(Stored data entries)
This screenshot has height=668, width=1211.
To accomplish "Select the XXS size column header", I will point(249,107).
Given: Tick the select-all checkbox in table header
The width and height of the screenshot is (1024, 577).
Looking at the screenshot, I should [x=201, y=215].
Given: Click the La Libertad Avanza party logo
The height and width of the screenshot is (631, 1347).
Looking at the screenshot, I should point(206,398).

---

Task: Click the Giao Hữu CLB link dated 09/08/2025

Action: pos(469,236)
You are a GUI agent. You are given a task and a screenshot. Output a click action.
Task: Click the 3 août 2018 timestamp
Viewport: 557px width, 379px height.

Task objective: Where does the string "header" appear in the records above? Return every line that holds it.

Solution to the exercise:
To accomplish "Select the XXS size column header", I will point(249,107).
Given: Tick the select-all checkbox in table header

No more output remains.